2020 ESA Annual Meeting (August 3 - 6)

COS 5 Abstract - Nitrogen, water, and temperature effects on belowground biomass and carbon cycling

Eva Stricker1, Renée Brown1, Gregory Maurer2, Anthony Darrouzet-Nardi3, Alesia J. Hallmark1, Scott Collins1 and Jennifer Rudgers4, (1)Department of Biology, University of New Mexico, Albuquerque, NM, (2)Jornada Basin LTER, New Mexico State University, Albuquerque, NM, (3)Biological Sciences, University of Texas at El Paso, El Paso, TX, (4)Sevilleta Long-Term Ecological Research Program, University of New Mexico, Albuquerque, NM
Background/Question/Methods

Anthropogenic activity is changing climate and increasing nitrogen deposition globally. The effects of these changing resource amounts and regimes on productivity and microbial respiration is especially important to understand in drylands which are drivers of interannual variation in carbon flux. Given that significant biomass in dryland systems is belowground, we investigated 1) above and belowground plant productivity responses and 2) microbial respiration temperature response from three long-term experiments: one which manipulated the monsoon rainfall regime, one which manipulated nitrogen addition, and one which manipulated nighttime temperature and spring rainfall regime. For the plant responses, we compared the magnitude of response to the ambient SPEI, a relative measure of hot/dry or cool/moist conditions, to evaluate hypotheses related to hierarchical resource limitations of water being most limiting and N becoming limiting only when water is plentiful. For the microbial respiration, we asked whether acclimatization to different mean and variability of temperature and soil moisture affected response to novel temperatures.

Results/Conclusions

For plant responses, we found up to two-fold differences in total biomass across years, and increased rainfall increased productivity whereas N addition decreased allocation belowground.
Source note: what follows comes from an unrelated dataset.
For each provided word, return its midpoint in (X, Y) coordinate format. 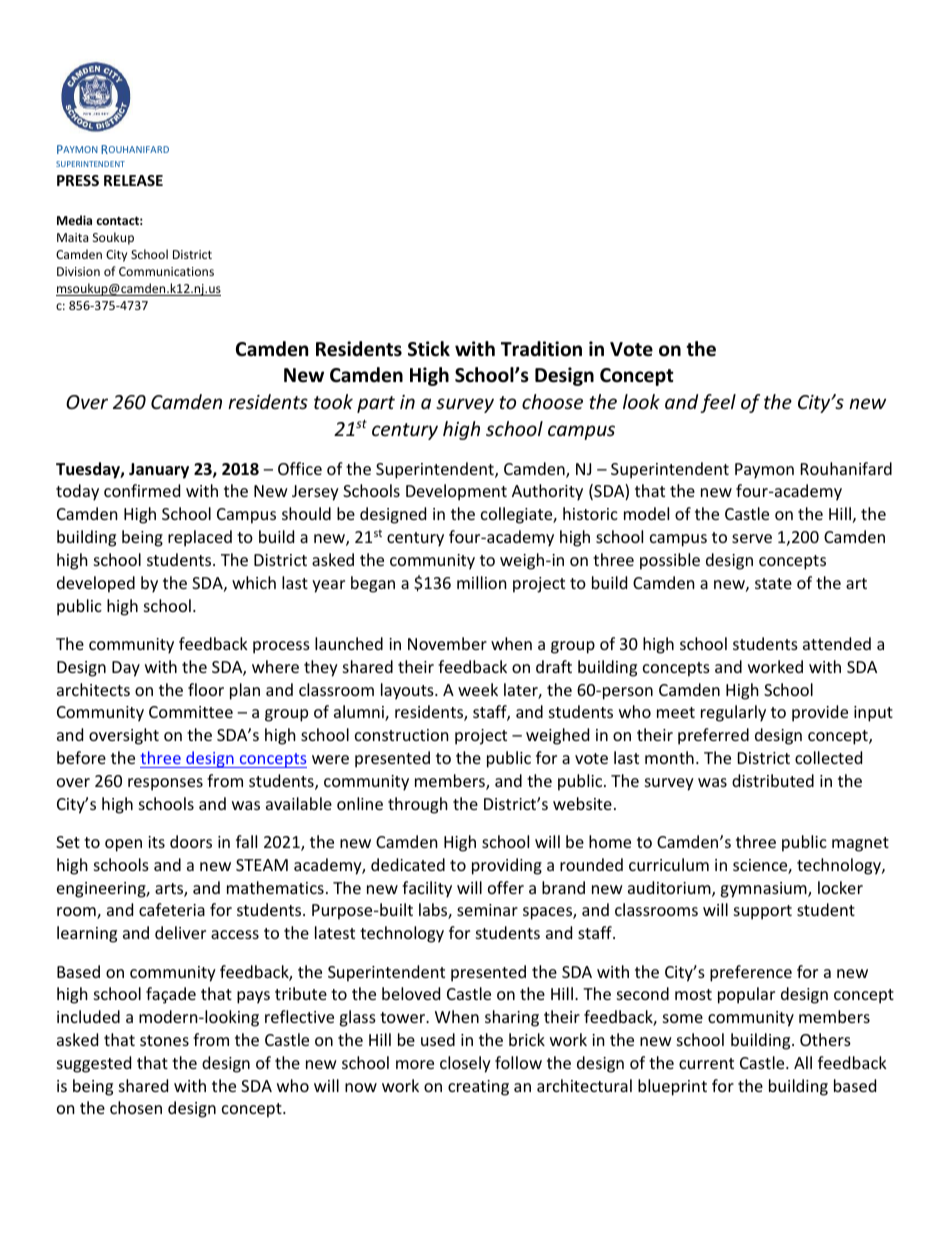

We found that resource addition marginally increased total biomass in relatively dry but not more mesic years, but that allocation belowground was relatively unresponsive across the observed range of SPEI. These results did not support our hypothesis that N was limiting only when water was plentiful and suggests that long-term N deposition may dampen response to this resource. For microbial respiration, we found that antecedent soil moisture was the best model of temperature response of incubated soils compared to either antecedent mean or range of soil temperatures, but there was overall no difference in respiration by antecedent soil moisture at any novel incubated temperature. We found no evidence of a compensatory response from soils originating from higher mean temperatures in contrast to studies that compared soils across wide geographic ranges where mean and range were highly correlated. Overall, we found that manipulated temperature, soil moisture, and N addition did not affect the belowground dynamics as predicted and suggest that dryland systems are more resistant to these changes than they are sometimes considered to be.